Minimum Number of Lives Saved That Would Justify a Lockdown in the Different Experimental Conditions in Experiment 1. Error Bars Denote 95% CI.
Contrarily, the thinking style did not affect participants’ initial preference for a lockdown (control: M = 3.87, SD = 1.19; deliberation: M = 3.79, SD = 1.12; structured analysis: M = 4.01, SD = 0.99; F < 1).
Finally, we tested the extent to which the participants in each thinking style condition considered each of the four attributes while making their decision. The correlations between the attributes are presented in Table 1. We found no significant difference in the extent to which participants considered the well-being of the entire population, control: M = 5.06, SD = 1.47; deliberation: M = 5.37, SD = 1.31; structured analysis: M = 5.53, SD = 1.13; F(2, 240) = 2.69, p = .070, or saving the economy (F < 1). However, thinking style did affect the extent to which participants considered saving human lives, control: M = 5.84, SD = 1.13; deliberation: M = 5.92, SD = 1.16; structured analysis: M = 6.45, SD = 0.81; F(2, 240) = 8.85, p < .001, η2 p = .063, and caring for the sick and elderly, control: M = 5.43, SD = 1.34; deliberation: M = 5.39, SD = 1.39; structured analysis: M = 5.90, SD = 1.04; F(2, 240) = 4.14, p = .017, η2 p = .033, see Figure 2. Because the four items reflected two general attributes, we averaged each pair and ran the same analysis with the two general items. This analysis yielded similar results (see Supplemental Materials). A mediation analysis confirmed that the effect of the thinking style on the minimum number of lives saved that would justify a lockdown was mediated by the extent to which participants considered saving human lives and caring for the sick and elderly (see Supplemental Materials).
Correlations Between the Four Postdecision Attributes Measured in Experiment 1
Note.
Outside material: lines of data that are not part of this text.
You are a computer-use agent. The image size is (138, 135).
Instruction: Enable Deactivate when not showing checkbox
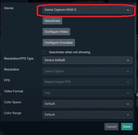(44, 52)
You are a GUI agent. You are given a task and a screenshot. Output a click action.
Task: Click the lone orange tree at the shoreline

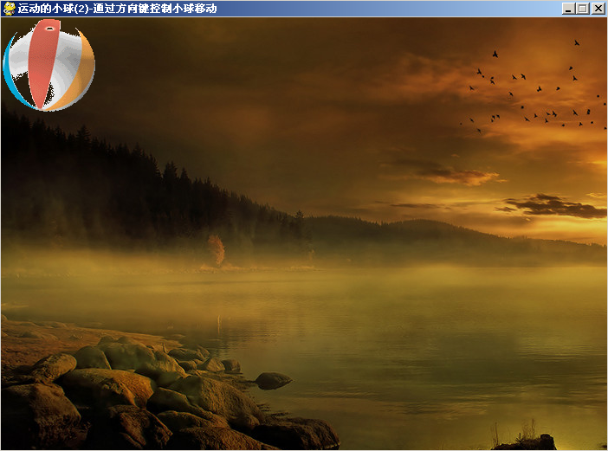tap(216, 250)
Save life = saving human lives; Save economy = saving the economy from collapsing; Care sick & old = caring for the health of the sick and elderly; Care well-being = maintaining the well-being of the entire population. *p < .05, **p < .01, ***p < .001.

Level of Importance Participants Assigned to Different Considerations When Making Their Decisions in Experiment 1. Error bars denote 95% CI.
Using a difficult dilemma that governments around the world have been struggling with, the results of Experiment 1 corroborated our hypothesis that structured analysis emphasizes the importance of human life in life-and-death decisions. Asking participants to rate the extent to which different attributes should affect their decision highlighted the normative value people put on human life, which led participants to state lower minimum numbers of lives saved that would justify a lockdown. The maximum number of lives that people were willing to lose in the structured analysis condition was approximately 200 compared with approximately 670 in the other conditions. These stark findings clearly emphasize the dramatic results that can be obtained through structured analysis.
In contrast, the structured analysis did not affect participants’ overall approval for a lockdown. The study was run in Israel at the beginning of April 2020 when the COVID-19 death toll was merely a few dozen people. Hence, an estimation of 5,000 deaths might have been seen as widely exaggerated. Therefore, while structured analysis had indeed increased the value of human lives, it was not sufficient to affect decisions that seemed to involve relatively few lives. In Experiment 2, we elaborated on these findings and examined whether structured analysis can overcome a central, well-known helping bias, namely, the in-group bias.
Experiment 2
Being social creatures, people typically identify themselves as members of certain groups, i.e., their in-group (Tajfel & Turner, 2001). Accordingly, people care more about members of their in-group, feel a greater obligation to help them (Erlandsson et al., 2015; Tomasello, 2020), and indeed help them more than they would help people from the out-group (e.g., Duclos & Barasch, 2014; Fiedler et al., 2018; James & Zagefka, 2017; Tajfel et al., 1971; Weisel & Böhm, 2015).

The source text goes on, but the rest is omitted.